Using Nextflow for scientific computing¶

The CQLS recommends using Nextflow especially the nf-core pipelines.

We recommend using -profile singularity when available, and the CQLS maintains a few settings that facilitate the use of singularity. If you have followed the dotfile update protocol then you should have the updated NXF_SINGULARITY_CACHEDIR setting as shown below.

➜ echo $NXF_SINGULARITY_CACHEDIR
/local/cqls/singularity/nxf

This setting allows the CQLS to download the nf-core pipeline singularity images into a place that everyone can use. Therefore, these sometimes large images are in a centralized location, which saves overall space usage across the cluster.

Tip

If you need an updated nf-core pipeline downloaded, then please submit a ticket so we can get it updated for you.

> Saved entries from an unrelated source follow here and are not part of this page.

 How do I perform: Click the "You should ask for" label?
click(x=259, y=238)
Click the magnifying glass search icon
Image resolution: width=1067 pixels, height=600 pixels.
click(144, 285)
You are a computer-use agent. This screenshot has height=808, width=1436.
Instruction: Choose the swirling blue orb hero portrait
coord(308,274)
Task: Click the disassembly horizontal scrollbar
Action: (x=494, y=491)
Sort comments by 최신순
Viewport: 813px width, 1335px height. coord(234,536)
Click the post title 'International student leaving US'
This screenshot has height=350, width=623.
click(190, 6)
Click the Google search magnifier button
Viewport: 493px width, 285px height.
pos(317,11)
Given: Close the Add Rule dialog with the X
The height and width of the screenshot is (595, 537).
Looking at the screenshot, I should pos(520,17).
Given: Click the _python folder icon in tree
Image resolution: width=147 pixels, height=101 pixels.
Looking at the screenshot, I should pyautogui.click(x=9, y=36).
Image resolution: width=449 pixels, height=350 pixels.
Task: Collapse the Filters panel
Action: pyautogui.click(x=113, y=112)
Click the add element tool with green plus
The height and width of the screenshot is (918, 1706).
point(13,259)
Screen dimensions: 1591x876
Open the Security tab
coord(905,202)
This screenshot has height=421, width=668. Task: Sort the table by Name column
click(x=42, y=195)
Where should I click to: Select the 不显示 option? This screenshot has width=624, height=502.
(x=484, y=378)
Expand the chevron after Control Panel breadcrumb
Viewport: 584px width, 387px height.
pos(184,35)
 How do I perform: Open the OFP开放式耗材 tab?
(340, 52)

Centralized location for workflows¶

The published nextflow workflows are stored in /local/cqls/software/nextflow/assets, and these can be specified by full path so that the pipelines do not have to be downloaded each time when running the software. I'd suggest something like this for your nextflow jobs:

run_nextflow.sh

#!/usr/bin/env bash

workflow=/local/cqls/software/nextflow/assets/nf-core-ampliseq_2.10.0/2_10_0

NXF_TEMP=/scratch nextflow run \
        $workflow \
        -profile singularity \
        -params-file nf-params.json

You can check out a cpu with the salloc command, and then run this with bash ./run_nextflow.sh.

Using Slurm with Nextflow¶

I've tested the below nextflow.config file with the ampliseq pipeline.

nextflow.config

singularity.autoMounts = true
singularity.runOptions = '-B /scratch:/tmp,/scratch'
params.max_cpus = 96
params.max_memory = '384 GB'
process.executor = "slurm"
process.queue    = "core"
process.clusterOptions = "-x compute-temp-1"

Feel free to copy the above config, change the queue, and remove or change the clusterOptions setting to something more appropriate. As above, the -x flag specifies nodes to exclude from the workflow, so the machine compute-temp-1 was excluded from the run.

As an example, folks from the BPP department would change "core" to "bpp" for that particular option.

When my jobs start on a machine, what determines the number of requested resources?¶

This will be determined on a per-workflow basis. Most of the nf-core pipelines have default settings that are reasonable for most people. For more information, see the advanced section.